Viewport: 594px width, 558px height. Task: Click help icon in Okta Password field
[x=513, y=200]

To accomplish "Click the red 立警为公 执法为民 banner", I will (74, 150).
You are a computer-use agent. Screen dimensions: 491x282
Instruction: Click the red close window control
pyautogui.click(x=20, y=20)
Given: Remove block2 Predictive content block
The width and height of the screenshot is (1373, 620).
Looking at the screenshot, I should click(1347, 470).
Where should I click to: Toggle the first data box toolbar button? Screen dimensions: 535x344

■ Assignment: Your answer should be the line with "You are a computer-use" and all lines after it in the listing above, repeated exactly. No other lines belong.

■ Written response:
You are a computer-use agent. Screen dimensions: 491x282
Instruction: Click the red close window control
pyautogui.click(x=20, y=20)
Given: Remove block2 Predictive content block
The width and height of the screenshot is (1373, 620).
Looking at the screenshot, I should click(1347, 470).
Where should I click to: Toggle the first data box toolbar button? Screen dimensions: 535x344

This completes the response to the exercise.